En la poesía, los cuervos van a lo suyo, con cuerpos que no son suyos, y el poeta, el escritor, teme más a los lóbulos que a los lobos. Es la Sagrada Bestia que te consume. Después de que se acabe la calzada. Sólo después.

¿No puede ser poesía un pastorcillo de un Nacimiento acunando a una abeja en vez de hacerlo con una oveja? Que la profesora de Inglés te susurre al oído que tú eres su Teddy Bear del alma. En la verdadera poesía, la ropa huele a orina. ¿Por qué no?

Poesía es el noble enemigo, los saltos temporales donde nos refugiamos. Poesía es Singapur, abreviar, niños patinando en una cazuela, la chica preocupada por su estética genital. Son las armas pesadas, también las más livianas, las que matan abuelitas, los violentos combates de la infantería y el despiadado silencio de un gusano formando capullos y sedas.

Es la munición bien o mal utilizada. Es el sofá de skay donde me quieres arrugar cada noche. Tu tono ingenuo cuando me dices que estamos de prestado en este mundo. El cielo donde cosecho águilas de ojos azules y mi comportamiento se vuelve rapaz con sabor azul.

Es la calma recobrada impecablemente vestida de etiqueta, tu cuerpo refulgente en un pijama infantil. Es cuando yo te anticipo mis latidos, cuando hablo con el sol a través de tus trasparencias. Tu gorra de plato cuando bailas desnuda y jugamos a policías y a ladrones. Son los tiros y las ideas que nacen en la acción y en el reposo del retrete. Los altos del Golán, cuando sube un judío y baja un árabe. Cuando tiran los dados los dioses y alguien se caga en Dios.

Un poeta no escribe con tinta, escribe con legañas. Le crecen las uñas rápidamente. Y sólo a él se le permite disparar a los renos de Papá Noël. La poesía es una mosca en mi sopa. Y el verdadero poeta es esa maceta inservible donde el mundo apaga sus colillas y el gnomo se mea a pata alzada.

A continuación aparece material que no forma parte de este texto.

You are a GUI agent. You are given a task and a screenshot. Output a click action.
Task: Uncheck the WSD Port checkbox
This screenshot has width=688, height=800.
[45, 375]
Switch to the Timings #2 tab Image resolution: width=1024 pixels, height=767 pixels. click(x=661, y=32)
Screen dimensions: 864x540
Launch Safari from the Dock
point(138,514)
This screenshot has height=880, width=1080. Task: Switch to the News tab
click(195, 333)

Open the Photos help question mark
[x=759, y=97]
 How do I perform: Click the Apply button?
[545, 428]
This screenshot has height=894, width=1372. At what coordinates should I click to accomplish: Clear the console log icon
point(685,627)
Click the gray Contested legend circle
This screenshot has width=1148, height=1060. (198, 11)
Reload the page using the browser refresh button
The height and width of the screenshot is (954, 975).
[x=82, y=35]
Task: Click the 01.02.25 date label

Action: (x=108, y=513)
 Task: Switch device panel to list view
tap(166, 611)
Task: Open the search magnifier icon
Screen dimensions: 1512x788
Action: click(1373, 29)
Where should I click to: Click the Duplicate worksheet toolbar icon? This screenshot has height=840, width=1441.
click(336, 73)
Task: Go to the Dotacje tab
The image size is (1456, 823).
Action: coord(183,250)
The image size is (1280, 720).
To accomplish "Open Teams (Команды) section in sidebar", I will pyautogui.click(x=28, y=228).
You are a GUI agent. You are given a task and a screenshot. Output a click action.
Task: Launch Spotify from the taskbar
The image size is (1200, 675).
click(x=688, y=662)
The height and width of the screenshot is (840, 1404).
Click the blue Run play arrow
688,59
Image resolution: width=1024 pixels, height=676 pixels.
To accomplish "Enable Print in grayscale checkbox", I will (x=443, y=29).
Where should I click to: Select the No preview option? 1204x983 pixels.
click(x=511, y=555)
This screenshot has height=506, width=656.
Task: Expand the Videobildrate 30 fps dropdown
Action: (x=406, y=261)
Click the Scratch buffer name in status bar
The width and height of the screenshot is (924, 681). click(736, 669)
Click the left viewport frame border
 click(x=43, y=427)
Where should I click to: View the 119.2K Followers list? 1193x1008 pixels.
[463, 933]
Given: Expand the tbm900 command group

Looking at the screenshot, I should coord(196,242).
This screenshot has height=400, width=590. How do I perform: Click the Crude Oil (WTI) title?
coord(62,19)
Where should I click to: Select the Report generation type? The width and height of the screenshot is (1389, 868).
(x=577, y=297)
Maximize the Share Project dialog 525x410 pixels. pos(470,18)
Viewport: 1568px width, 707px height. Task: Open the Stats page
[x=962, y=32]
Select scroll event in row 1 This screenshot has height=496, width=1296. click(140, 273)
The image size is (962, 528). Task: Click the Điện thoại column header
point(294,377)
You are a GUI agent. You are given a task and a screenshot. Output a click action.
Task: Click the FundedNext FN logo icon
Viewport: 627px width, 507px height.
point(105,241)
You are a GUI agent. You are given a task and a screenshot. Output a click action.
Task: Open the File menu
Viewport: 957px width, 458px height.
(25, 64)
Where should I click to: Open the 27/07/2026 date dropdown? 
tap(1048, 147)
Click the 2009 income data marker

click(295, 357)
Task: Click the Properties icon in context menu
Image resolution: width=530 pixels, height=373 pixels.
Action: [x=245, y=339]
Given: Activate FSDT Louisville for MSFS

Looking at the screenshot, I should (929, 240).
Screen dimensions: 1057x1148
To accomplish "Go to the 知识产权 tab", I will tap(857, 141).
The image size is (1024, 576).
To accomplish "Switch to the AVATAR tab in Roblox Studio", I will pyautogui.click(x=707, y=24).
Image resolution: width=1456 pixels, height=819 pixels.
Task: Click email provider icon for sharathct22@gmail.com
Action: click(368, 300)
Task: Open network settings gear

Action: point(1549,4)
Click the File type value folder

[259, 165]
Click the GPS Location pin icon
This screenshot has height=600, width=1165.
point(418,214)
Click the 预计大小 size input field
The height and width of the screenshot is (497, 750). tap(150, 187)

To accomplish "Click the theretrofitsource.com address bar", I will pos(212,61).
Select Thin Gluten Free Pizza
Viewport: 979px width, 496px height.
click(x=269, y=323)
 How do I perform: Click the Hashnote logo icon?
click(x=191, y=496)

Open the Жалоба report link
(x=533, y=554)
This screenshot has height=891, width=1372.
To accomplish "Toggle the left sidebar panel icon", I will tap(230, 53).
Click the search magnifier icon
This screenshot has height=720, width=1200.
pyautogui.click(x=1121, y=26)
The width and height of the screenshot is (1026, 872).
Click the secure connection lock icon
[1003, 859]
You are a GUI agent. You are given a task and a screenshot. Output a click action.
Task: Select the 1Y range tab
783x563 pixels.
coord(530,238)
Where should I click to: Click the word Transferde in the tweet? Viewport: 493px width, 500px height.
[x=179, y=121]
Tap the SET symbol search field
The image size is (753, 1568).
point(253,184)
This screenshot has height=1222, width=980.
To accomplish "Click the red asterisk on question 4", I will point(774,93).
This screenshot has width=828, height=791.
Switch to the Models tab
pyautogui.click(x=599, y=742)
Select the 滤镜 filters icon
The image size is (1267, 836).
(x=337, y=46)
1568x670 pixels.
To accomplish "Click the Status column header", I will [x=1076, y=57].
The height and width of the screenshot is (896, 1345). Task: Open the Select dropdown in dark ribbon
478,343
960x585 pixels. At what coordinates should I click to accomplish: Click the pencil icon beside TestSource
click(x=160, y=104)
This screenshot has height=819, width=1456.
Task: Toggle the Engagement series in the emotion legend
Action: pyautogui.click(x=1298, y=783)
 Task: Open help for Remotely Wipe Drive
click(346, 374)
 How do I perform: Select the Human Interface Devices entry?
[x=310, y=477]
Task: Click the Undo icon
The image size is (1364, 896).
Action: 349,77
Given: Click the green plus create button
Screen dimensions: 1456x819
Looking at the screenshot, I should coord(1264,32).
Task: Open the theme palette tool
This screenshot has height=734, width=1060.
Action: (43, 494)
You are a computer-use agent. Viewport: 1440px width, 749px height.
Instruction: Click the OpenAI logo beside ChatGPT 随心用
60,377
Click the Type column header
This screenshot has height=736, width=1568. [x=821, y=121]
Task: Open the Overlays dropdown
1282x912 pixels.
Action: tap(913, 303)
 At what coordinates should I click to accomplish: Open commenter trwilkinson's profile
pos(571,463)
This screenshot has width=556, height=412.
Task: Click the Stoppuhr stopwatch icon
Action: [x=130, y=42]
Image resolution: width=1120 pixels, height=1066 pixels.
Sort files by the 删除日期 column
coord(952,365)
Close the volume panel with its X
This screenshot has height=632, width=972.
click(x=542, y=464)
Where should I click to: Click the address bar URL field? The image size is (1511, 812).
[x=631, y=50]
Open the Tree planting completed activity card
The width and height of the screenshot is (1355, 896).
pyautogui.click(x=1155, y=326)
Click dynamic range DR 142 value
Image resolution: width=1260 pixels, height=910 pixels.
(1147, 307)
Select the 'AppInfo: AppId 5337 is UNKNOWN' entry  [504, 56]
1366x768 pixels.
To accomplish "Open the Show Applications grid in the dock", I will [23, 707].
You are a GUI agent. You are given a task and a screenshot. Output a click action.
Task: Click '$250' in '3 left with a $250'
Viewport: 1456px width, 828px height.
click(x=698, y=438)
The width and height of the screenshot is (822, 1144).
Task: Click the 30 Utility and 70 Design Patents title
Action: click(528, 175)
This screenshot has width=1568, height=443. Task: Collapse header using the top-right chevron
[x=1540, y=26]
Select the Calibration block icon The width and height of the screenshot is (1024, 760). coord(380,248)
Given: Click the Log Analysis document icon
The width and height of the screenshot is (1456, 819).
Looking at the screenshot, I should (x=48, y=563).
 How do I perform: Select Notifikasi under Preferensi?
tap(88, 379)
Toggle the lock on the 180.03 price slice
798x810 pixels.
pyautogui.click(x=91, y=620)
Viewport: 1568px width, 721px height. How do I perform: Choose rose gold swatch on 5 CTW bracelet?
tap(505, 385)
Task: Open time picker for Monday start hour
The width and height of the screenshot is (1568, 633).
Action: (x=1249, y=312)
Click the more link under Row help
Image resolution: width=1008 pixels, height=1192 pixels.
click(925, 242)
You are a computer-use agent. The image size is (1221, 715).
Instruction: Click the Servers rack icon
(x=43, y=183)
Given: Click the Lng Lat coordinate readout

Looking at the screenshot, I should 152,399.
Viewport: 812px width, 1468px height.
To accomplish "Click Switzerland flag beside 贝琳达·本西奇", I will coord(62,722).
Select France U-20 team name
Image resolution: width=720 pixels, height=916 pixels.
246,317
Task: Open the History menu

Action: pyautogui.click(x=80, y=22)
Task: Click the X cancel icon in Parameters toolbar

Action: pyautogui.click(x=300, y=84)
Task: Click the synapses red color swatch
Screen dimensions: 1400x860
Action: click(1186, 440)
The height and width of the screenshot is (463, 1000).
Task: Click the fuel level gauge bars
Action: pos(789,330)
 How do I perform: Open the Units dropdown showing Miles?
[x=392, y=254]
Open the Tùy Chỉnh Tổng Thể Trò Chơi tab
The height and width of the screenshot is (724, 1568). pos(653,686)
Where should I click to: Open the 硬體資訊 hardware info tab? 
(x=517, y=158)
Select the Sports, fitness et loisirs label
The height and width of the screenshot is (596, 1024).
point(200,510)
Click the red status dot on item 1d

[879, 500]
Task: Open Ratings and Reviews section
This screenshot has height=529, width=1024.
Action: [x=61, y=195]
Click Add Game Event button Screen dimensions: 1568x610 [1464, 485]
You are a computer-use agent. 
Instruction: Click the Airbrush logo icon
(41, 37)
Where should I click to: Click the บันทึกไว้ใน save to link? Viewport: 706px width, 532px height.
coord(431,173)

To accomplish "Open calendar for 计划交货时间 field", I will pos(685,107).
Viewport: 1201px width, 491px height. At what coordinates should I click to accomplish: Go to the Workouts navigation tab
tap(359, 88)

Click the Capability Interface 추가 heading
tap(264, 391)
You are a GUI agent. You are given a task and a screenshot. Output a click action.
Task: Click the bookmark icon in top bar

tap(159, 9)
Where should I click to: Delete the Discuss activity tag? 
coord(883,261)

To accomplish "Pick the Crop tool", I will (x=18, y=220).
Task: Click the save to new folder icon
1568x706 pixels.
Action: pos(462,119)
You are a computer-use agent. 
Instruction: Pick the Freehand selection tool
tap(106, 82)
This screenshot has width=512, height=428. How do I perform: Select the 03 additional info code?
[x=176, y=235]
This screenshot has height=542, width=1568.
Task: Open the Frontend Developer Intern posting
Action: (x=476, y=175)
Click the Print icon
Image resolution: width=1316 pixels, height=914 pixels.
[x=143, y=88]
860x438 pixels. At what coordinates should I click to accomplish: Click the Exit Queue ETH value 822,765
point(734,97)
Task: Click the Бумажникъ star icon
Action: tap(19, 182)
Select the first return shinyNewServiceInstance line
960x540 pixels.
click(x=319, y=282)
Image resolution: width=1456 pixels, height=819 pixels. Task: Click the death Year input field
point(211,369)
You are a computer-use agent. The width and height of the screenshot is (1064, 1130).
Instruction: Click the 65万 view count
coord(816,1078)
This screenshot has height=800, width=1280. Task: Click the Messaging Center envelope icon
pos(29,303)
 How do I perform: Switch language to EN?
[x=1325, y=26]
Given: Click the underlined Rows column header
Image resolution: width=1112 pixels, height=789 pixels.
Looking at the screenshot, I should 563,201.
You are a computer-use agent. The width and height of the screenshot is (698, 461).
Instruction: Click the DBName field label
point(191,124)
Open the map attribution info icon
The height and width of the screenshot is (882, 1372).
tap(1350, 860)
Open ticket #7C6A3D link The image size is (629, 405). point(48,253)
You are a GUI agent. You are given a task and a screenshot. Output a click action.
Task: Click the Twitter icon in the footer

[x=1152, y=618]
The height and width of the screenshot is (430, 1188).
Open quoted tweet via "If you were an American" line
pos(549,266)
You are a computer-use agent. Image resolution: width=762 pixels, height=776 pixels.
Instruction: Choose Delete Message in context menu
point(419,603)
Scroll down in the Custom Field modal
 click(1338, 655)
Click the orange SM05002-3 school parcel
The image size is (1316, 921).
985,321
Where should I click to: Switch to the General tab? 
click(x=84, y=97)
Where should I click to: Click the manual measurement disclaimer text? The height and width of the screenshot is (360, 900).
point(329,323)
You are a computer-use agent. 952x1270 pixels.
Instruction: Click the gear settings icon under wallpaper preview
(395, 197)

Escribo poesía, literatura pobre, pero saco mis cucharas de plata, mis candeleros, mis mejores galas de escribiente. Y pongo toda la carne en el asador. Y escribo para ustedes, para que hablemos de algo de lo que antes nadie haya hablado. Y que las risas sean submarinas y el amor y la muerte adornen a la cebra sin fingidos paseos.

Ser poeta, ser escritor, el mayor atrevimiento, la mayor de las virtudes. Llevar en los ojos una sonrisa sempiterna y una llorera de pan y vino. Y cómo no, las batallas perdidas colgando orgullosas de cualquiera de sus catedrales. ¿Mataron a Weyler? El teniente Chumilla está meditando. Su fallo: el espíritu no necesita de viagras. Necesita volver a ser espíritu para comportarse como espíritu.

A los jóvenes poetas Virginia Polonio y José Marcelo García, 
abdominales belicosos en el callejón de las Termópilas.